In a world fractured by conflict and fatigued by geopolitics, tourism may seem like a footnote. Frivolous. Secondary. Indulgent.
But it’s not.
Tourism is one of the most underutilized tools for peace and diplomacy in our time. Overlooked, underestimated may be but never irrelevant. In fact, it may be the most profound act of global service we still have.
If war is the darkest form of human exchange, then tourism is its most luminous. It is a gentle revolution – one that expands minds, opens hearts, and bridges the divides that headlines and politics so often deepen. It allows us to encounter the world not through the lens of fear or power, but through the stories of its people.
To travel is to share. To listen. To learn. And in doing so, to disarm prejudice and dissolve bias.
Because when you’ve looked into someone’s eyes, heard their story, stood on their soil—hatred finds no place to grow.
This is not poetic idealism.

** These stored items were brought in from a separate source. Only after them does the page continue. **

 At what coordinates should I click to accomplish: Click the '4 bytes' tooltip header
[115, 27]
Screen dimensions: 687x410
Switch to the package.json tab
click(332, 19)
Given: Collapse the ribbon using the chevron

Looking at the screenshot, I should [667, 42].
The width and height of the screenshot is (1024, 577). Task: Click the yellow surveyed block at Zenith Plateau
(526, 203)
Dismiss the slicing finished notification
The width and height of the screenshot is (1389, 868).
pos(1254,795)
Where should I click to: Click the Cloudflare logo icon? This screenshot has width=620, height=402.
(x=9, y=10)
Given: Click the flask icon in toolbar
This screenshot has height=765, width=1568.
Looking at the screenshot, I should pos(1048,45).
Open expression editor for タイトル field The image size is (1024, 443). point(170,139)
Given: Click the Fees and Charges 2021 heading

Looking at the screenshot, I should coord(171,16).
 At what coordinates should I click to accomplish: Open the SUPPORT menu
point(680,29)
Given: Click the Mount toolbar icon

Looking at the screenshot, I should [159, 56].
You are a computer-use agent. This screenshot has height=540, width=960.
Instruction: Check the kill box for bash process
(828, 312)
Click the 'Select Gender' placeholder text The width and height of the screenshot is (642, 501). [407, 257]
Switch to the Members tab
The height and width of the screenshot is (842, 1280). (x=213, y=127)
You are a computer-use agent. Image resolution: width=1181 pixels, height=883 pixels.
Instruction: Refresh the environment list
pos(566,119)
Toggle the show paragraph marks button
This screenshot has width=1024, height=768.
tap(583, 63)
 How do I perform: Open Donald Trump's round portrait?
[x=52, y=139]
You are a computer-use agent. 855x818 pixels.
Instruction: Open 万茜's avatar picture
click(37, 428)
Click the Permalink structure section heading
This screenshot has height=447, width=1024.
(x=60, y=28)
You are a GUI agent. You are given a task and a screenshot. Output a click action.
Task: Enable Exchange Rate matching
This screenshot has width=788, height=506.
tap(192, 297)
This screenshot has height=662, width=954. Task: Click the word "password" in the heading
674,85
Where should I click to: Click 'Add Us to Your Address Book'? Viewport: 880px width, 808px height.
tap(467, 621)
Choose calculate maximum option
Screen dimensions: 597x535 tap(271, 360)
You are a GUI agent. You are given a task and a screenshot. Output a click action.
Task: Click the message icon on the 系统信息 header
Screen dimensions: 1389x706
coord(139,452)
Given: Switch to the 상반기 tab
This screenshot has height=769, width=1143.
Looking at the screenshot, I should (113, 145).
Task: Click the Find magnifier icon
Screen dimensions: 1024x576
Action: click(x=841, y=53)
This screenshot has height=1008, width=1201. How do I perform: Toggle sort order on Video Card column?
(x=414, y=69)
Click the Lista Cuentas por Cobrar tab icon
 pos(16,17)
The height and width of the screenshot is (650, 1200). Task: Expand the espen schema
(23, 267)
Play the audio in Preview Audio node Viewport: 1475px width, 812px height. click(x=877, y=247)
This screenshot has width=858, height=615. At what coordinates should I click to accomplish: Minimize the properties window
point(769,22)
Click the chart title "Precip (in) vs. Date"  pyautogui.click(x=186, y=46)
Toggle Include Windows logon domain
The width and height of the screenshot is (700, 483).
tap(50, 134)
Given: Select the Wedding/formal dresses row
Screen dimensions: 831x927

It’s political realism.
Tourism, when placed at the heart of global leadership is not a soft sector. It is a soft power. And if I am elected Secretary-General of UN Tourism, I will place this power squarely on the global agenda.
Because tourism is not just about GDP – it’s about GHP: Global Human Possibility.
Over 110 armed conflicts rage as we speak in different parts of the world. And yet, every conflict is also a call for healing, for rebuilding, for reconnection. History has proven the power of tourism to do exactly that. In Rwanda, in Colombia, in Cambodia, in Bosnia, in Northern Ireland – tourism has helped transform trauma into transformation. In these places, it is not just economic – it is existential.
Imagine this: 1.3 billion people crossing borders each year.
That’s 1.3 billion chances for peace. 1.3 billion opportunities to step out of echo chambers and into empathy. Even if only 1% of those travelers became peace ambassadors, that’s 13 million grassroots diplomats – planting seeds of trust and understanding where policy has failed.
Tourism diplomacy doesn’t wait for backroom deals. It happens in living rooms, marketplaces, and village paths. It empowers local communities to rise on their own terms. It doesn’t impose. It invites.
That’s the leadership UN Tourism needs.
Not status quo stewardship – but bold, conscious stewardship.
Not just unity in structure – but unity in purpose.
Because the stakes are no longer just economic.
In a fractured world, tourism is not a luxury – it’s a lifeline.
And the next Secretary-General must be ready to lead it that way.